The services distributors provide to their restaurant customers could become more vital over time, Henkes noted. “All these services are more critical than ever,” he said. “Operators are willing to pay for some of these things that are true differentiators.”

Yet as restaurant companies themselves change and evolve, the distributors will have to evolve, too. Pat Mulhern, executive director of DMA, a national foodservice distribution system, believes that distributors could make more, smaller deliveries over time—in part because restaurants themselves could be smaller over time and have less room for storage. “The future restaurant looks like a pop-up camper,” he said.
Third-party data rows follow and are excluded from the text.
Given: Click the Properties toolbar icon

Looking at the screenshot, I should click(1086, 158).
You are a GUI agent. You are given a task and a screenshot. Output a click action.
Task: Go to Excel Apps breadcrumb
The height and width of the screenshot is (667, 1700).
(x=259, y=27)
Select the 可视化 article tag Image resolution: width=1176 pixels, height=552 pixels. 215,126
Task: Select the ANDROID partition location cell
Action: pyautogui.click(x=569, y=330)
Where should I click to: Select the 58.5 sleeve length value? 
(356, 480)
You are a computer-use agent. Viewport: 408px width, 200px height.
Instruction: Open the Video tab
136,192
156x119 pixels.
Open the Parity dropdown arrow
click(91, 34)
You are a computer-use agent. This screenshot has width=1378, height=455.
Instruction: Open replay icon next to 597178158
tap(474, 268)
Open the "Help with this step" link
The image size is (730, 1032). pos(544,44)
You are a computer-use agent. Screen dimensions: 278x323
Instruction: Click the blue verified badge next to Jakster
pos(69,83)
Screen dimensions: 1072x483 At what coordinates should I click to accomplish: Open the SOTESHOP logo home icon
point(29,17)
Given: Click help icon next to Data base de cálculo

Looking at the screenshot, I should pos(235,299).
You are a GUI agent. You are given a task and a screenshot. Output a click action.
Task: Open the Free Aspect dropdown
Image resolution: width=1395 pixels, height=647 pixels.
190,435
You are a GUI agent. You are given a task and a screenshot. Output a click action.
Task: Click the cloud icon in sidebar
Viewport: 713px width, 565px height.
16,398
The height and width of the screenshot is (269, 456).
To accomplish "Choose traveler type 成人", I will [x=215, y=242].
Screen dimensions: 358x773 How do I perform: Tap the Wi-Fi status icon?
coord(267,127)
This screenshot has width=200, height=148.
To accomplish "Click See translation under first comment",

And restaurants themselves could look for fresher ingredients or more control over how much they order at any one time. Already, some distributors such as Sysco have eliminated minimum delivery requirements. That will put more pressure on distributors over time to make more deliveries.

But there are other issues, too. Virtual kitchens are popping up quickly, which themselves could create challenges for distributors. The rise of ghost kitchens, which house multiple delivery-only brands under the same roof, could also create issues for distributors down the line.

“Logistics for distributors are going to become quite a bit harder,” Henkes said.

More or less M&A?

Distributors themselves were remarkably resilient, though like chain restaurants, many cut significant costs from their operations—Sysco, to name one, cut $350 million in costs and expects that to be permanent.

“There’s only been one larger [distributor] that declared bankruptcy earlier in the year,” Locascio said. “There’s one or two that we know that have taken some capital infusions. But otherwise they’ve held up fairly well.”

What is likely not to change is the makeup of the largest distributors. “The mega-mergers are done,” Mulnern said.

The three large, dominant delivery providers, Sysco, US Foods and Performance Food Group, are unlikely to make another effort to merge with one another. They could, and certainly they have the cash, to make smaller deals. Or they could push into international markets.

Smaller providers, meanwhile, could pair up. But the pandemic has yielded surprisingly little change in the overall distribution market.

In the end, in other words, though distributors faced many of the same challenges during the pandemic, and have work to do to adapt to a shifted market, in the end they will look much the same as they did beforehand. “I’m not sure the basics of food distribution changes much,” Henkes said. “The details in how they make money is going to change.”